EXCERPT TO READ:

The increase proposed is reasonable. It is to be phased in, so it will not reach $15 until 2025, after Covid is gone. It will help a huge section of low paid workers and their families. Workers living partly on tips now have a $2.13 minimum wage and this will also be increased gradually. The big cheap-labor-employing companies like Walmart and McDonalds can easily afford this, but they will not necessarily find it easy to raise prices. Many other companies will also gradually raise wages just to keep their employees (who are now paid at or above a $15 minimum) and to maintain an appropriate “ladder” of wages. There will be some negative features for small businesses and some minimum job losses, as from automation — which is increasing in any case. Everything I’ve studied tells me this sort of increase is overall worthwhile and overdue, though of course not a panacea.
Finally, this is now a popular idea ... even in red states. Working-class populism is likely to help carry this through Congress, or at least make something like it possible. Other more direct government economic assistance to poor and working people is also now called for.
Once again your opinions don't align with facts
100% of Walmart stores are corporate owned
80% of mcdonald's is mom and pop stores/small business/ low profit margins
So you're wrong
The increase proposed is reasonable. It is to be phased in, so it will not reach $15 until 2025, after Covid is gone. It will help a huge section of low paid workers and their families. Workers living partly on tips now have a $2.13 minimum wage and this will also be increased gradually. The big cheap-labor-employing companies like Walmart and McDonalds can easily afford this, but they will not necessarily find it easy to raise prices. Many other companies will also gradually raise wages just to keep their employees (who are now paid at or above a $15 minimum) and to maintain an appropriate “ladder” of wages. There will be some negative features for small businesses and some minimum job losses, as from automation — which is increasing in any case. Everything I’ve studied tells me this sort of increase is overall worthwhile and overdue, though of course not a panacea.
Finally, this is now a popular idea ... even in red states. Working-class populism is likely to help carry this through Congress, or at least make something like it possible. Other more direct government economic assistance to poor and working people is also now called for.
People making $15 an hour today won't make $30 tomorrow they will lose purchasing power. Instead of making twice the minimum wage they will make a few dollars more, and that's just socialism when 40% of the workers make around minimum wage
I’m not sure what you are saying. First of all, McDonalds fast food restaurants are tightly franchised by the corporation, and their shift leaders and managers & franchise “owners” will — one way or another — be provided more income if this giant corporation wants to stay in business. Since all the labor cost increase generally
cannot be past on in higher prices, corporate profits might suffer — this I grant you. If prices do go up it might paradoxically help some tiny family restaurants compete. In general McDonalds and Walmart are precisely the kind of giant super-profitable corporations that should be targeted.

DATA:
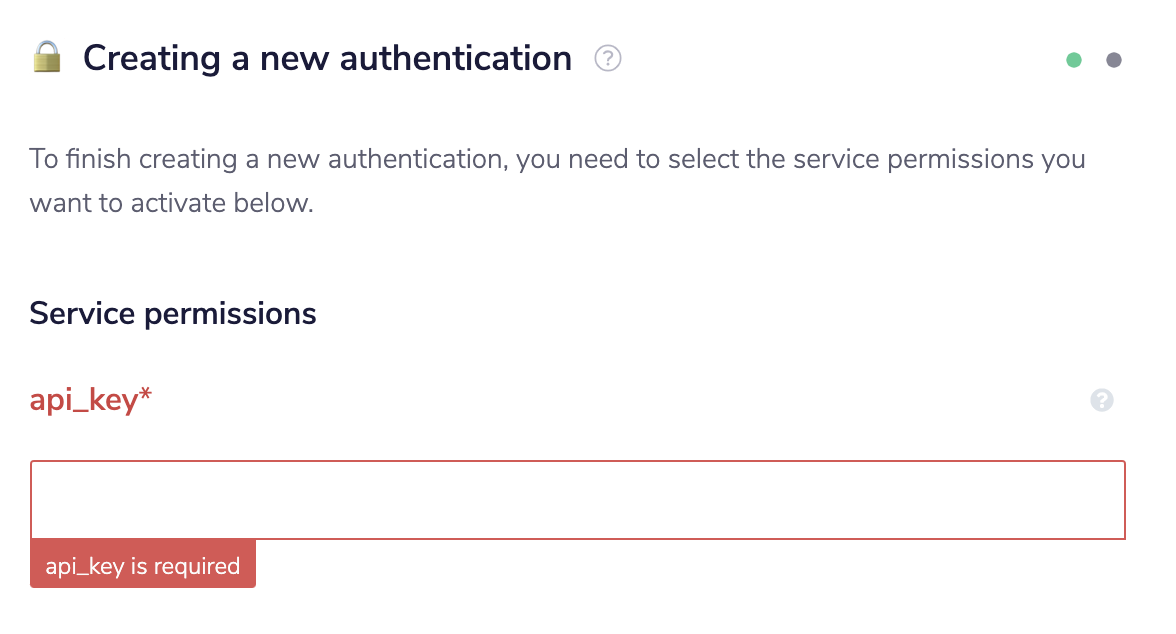Viewport: 1176px width, 634px height.
Task: Open the help icon next to the title
Action: click(608, 59)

PROBLEM 1: In the minimum wage discussion, what is the current minimum wage for workers who live partly on tips?
PROBLEM 2: For each statement, say whether it agrees with the minimum wage discussion: (a) The proposed increase will not reach $15 until 2025. (b) One reply claims that all McDonald's locations are corporate owned. (c) The first comment calls the increase a panacea.
PROBLEM 3: In the minimum wage discussion, why will many other companies also raise wages gradually?
The listing was drawn from a source separate from the minimum wage discussion.

FINAL ANSWER 1: It is $2.13.

FINAL ANSWER 2:
(a) Yes: "it will not reach $15 until 2025"
(b) No: "80% of mcdonald's is mom and pop stores/small business/ low profit margins"
(c) No: "though of course not a panacea"

FINAL ANSWER 3: They will raise wages to keep their employees. They will also do it to maintain an appropriate "ladder" of wages.